BEGIN Data to use
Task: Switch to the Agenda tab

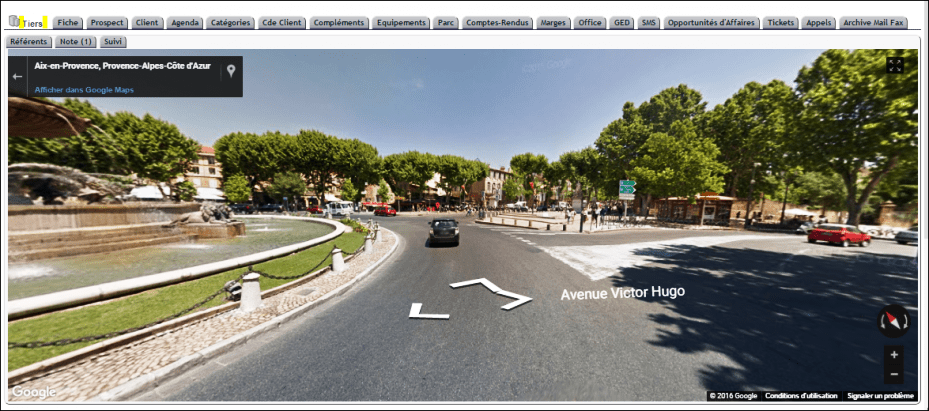Action: (185, 23)
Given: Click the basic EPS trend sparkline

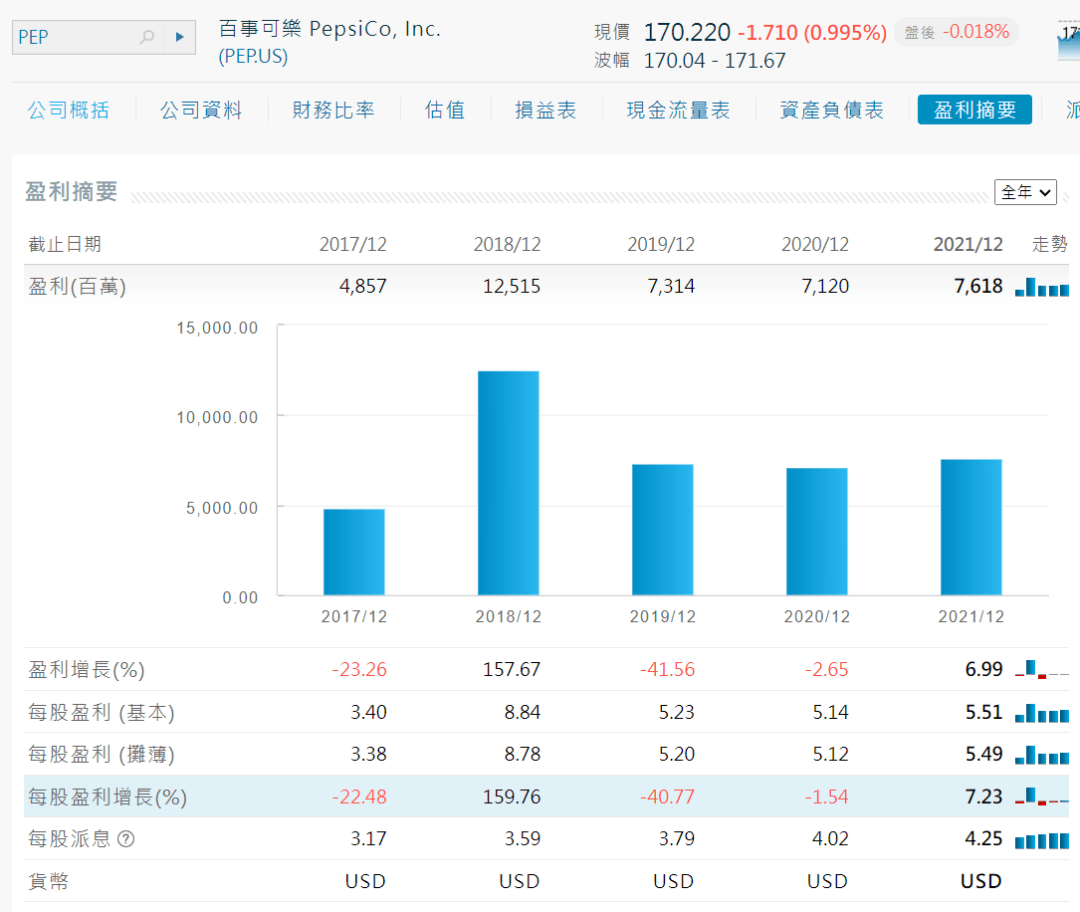Looking at the screenshot, I should point(1042,713).
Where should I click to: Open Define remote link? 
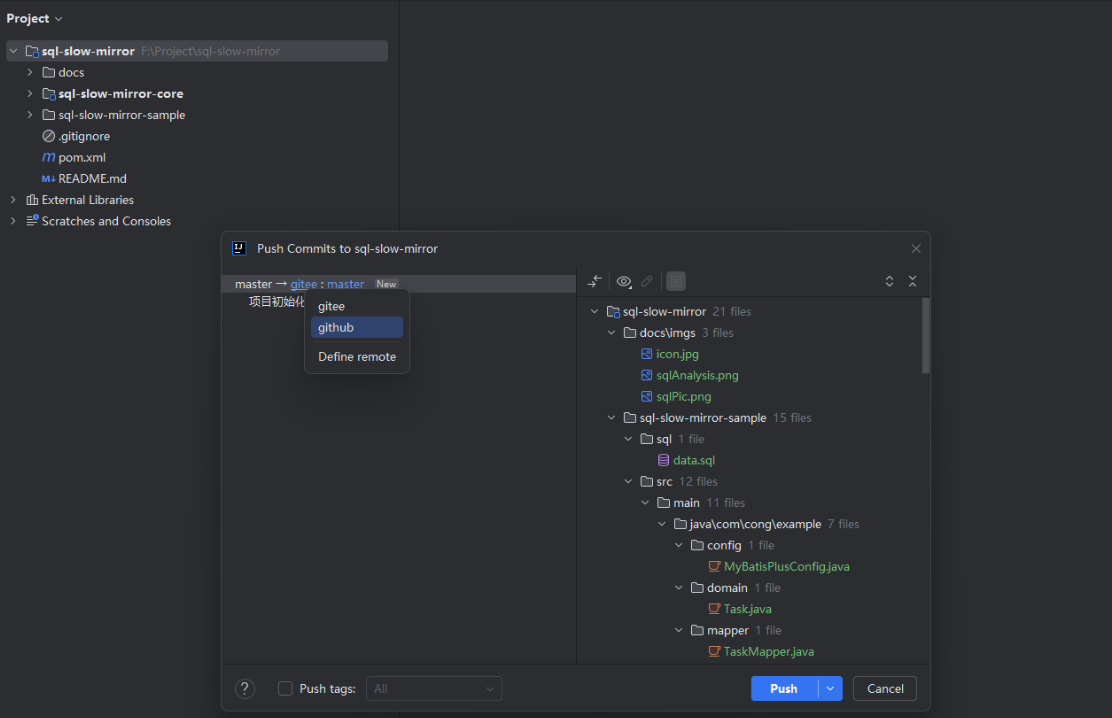(x=357, y=356)
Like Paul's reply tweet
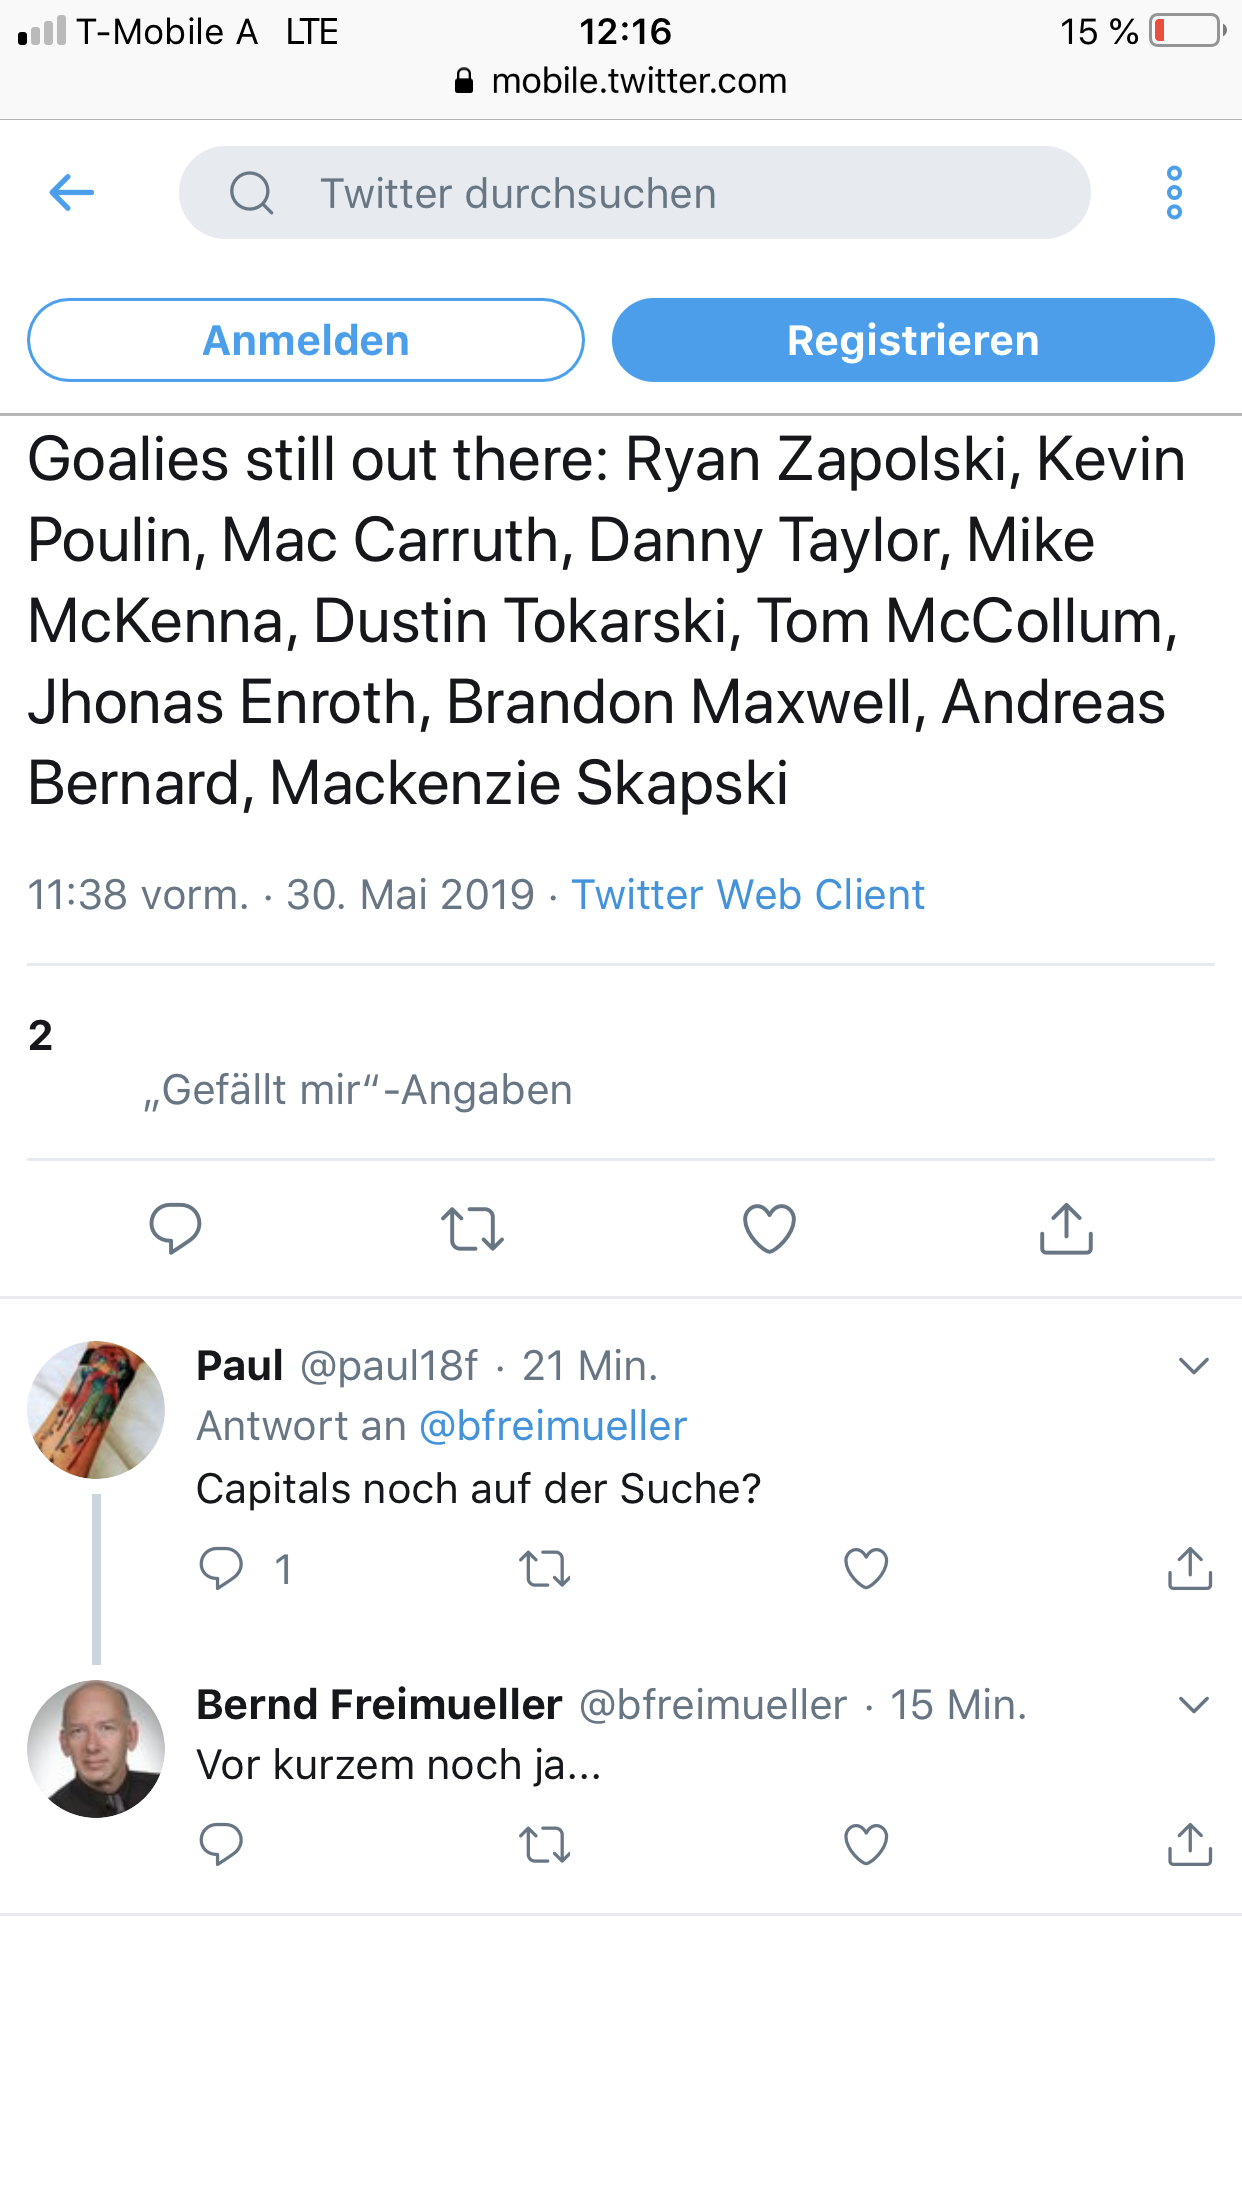 coord(866,1568)
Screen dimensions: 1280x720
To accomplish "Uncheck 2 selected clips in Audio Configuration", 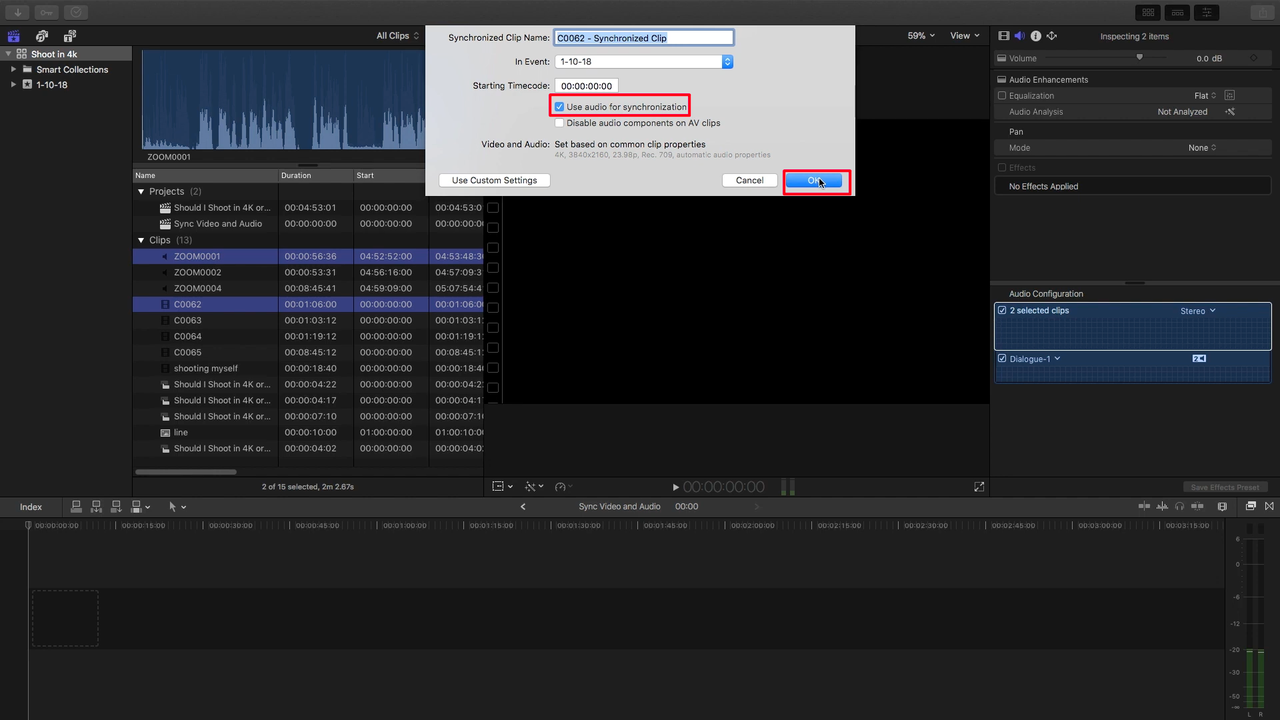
END Data to use
Your answer must be an exact repeat of all the records, minus the pictures.

Solution for this problem >>
Task: Switch to the Agenda tab

Action: (185, 23)
Given: Click the basic EPS trend sparkline

Looking at the screenshot, I should point(1042,713).
Where should I click to: Open Define remote link? 
(x=357, y=356)
Like Paul's reply tweet
 coord(866,1568)
Screen dimensions: 1280x720
To accomplish "Uncheck 2 selected clips in Audio Configuration", 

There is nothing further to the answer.